Case study: using reference modules to promote active learning
Summary: Online Resources Provide a More Effective and Trusted Way for Students at Kaohsiung Medical University to Access Essential Knowledge
Kaohsiung Medical University, located in Sanmin District, Kaohsiung, Taiwan, has more than 6700 undergraduate, masters and doctoral students. Its 555 faculty members are constantly seeking ways to help their students discover where and how to find accurate information for class assignments and research projects, thus improving their problem-solving skills.
Dr. Chai-Lin Kao, Associate Professor of Medical and Applied Chemistry at the Kaohsiung Medical University, teaches a seminar class where students do an oral presentation on what they have learned from a paper of interest. The students must explain the concepts and experiments contained in the paper, to demonstrate their full understanding of its message. Dr. Kao also trains graduate students studying natural sciences on how to gather information from unfamiliar areas, highlighting the importance of reliable, comprehensive and frequently updated information.
“My primary goal is to promote active learning among students,” says Dr. Kao. “Students must read, write, discuss and be engaged in solving problems as part of their training. With active learning, students will take away a more comprehensive understanding of questions which facilitates learning how to solve complex problems.”
After teaching the seminar class for a number of years, Dr. Kao noticed his students typically used public databases, such as Wikipedia or Google Scholar, as their sole information sources…and rarely validated the accuracy of the information they acquired. The students were unaware that conducting university-level research requires factual, peer-reviewed information that is regularly updated.
“Students and junior scientists must learn how to determine whether information is properly vetted and fact-based,” noted Dr. Kao. “Once that is confirmed, reasonable argument and scientific induction can follow.”
Reference Modules to the rescue
Dr. Kao decided to introduce two of Elsevier’s Reference Modules – the Chemistry, Molecular Sciences and Chemical Engineering Module and the Biomedical Reference Module – to his students. With Elsevier’s help in designing training courses and showing the students how to use Reference Modules in their study and research, they began to use the Modules as an alternative to their fallback online searches.
Elsevier’s Reference Modules combine thousands of related reference work articles into one source of trustworthy information that is continually updated by experts. The modules include content from Elsevier’s authoritative, peer-reviewed reference works; articles that are continuously reviewed, updated as needed and then date stamped with oversight by expert editorial boards; intuitive subject hierarchies that make it easy to navigate the module and find essential information; and links to relevant journal articles and book chapters on ScienceDirect for additional information.
The students found that Elsevier’s Reference Modules are keeping pace with their changing needs by offering the right information at the right time. Each Reference Module treats topics in context, not in isolation, helping students working in their own fields or across multiple disciplines. Hosted on Elsevier’s ScienceDirect, a simple front end and easy-to-use platform mask the underlying complexity of the Reference Modules.

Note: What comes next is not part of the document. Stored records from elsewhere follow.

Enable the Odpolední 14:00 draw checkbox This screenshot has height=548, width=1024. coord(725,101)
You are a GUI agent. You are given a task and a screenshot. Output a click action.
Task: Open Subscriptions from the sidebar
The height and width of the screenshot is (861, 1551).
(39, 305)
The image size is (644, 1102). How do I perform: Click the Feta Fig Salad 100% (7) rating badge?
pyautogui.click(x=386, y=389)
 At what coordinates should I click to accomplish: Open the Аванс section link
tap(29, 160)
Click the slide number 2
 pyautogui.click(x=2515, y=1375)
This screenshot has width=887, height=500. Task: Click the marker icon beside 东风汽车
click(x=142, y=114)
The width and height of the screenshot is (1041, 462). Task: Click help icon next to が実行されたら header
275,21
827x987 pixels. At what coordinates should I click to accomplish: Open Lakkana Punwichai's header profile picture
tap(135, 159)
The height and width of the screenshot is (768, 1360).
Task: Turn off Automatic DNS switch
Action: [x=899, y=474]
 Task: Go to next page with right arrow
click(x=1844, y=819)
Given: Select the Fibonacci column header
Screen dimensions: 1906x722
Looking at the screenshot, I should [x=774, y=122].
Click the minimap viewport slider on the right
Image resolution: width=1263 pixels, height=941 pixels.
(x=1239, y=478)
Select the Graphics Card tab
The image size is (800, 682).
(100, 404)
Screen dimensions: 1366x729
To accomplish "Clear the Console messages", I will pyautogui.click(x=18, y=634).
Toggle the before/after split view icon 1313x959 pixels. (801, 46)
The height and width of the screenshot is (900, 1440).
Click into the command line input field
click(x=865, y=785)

Reference Modules improved grades, research habits
With access to the most up-to-date essential content that previously was unavailable during the long publishing process, the students soon began to see differences in the outcomes of their research. With the articles in Reference Modules curated and edited by researchers in their respective fields, the Reference Modules became a highly reliable source of information. One master’s student immediately found benefits of the new resource, noting that the Reference Module logs the history of user keyword searches, and assumption of formulas, as well as the detailed derivation and results of the full equation together with the explanation of an example, its applications, and recommendations for related articles.
Dr. Kao is pleased with the change in his students’ habits – and grades. “Since I introduced the Reference Modules to students, they began to realize that they can obtain more in-depth knowledge than what they find on Wikipedia or Google. Reference Modules are able to provide comprehensive coverage of course material where each article is certified to be up-to-date. Students obtain the most current information.” Of the 20 students in his most recent seminar, a full one-third of the class improved their performance with grades jumping from B+ to A. Dr. Kao says these students were more confident in their oral presentations, likely because they could refer to trustworthy data.
Dr. Kao also had high praise for Elsevier’s ability to help him and other participating professors understand “before” and “after” learning scenarios. “They do not simply want to know how their end users benefit from their products, but also how they [can] exchange ideas with teaching staff in order to develop an efficient learning approach for students and professors.”
Calling Elsevier “strong in creation and innovation,” Dr. Kao concluded that Reference Modules not only provide valuable fundamental knowledge for new projects, but also assist students in searching for the salient points on a certain research topic. Reference Modules are exactly what he needed to promote active learning at Kaohsiung Medical University.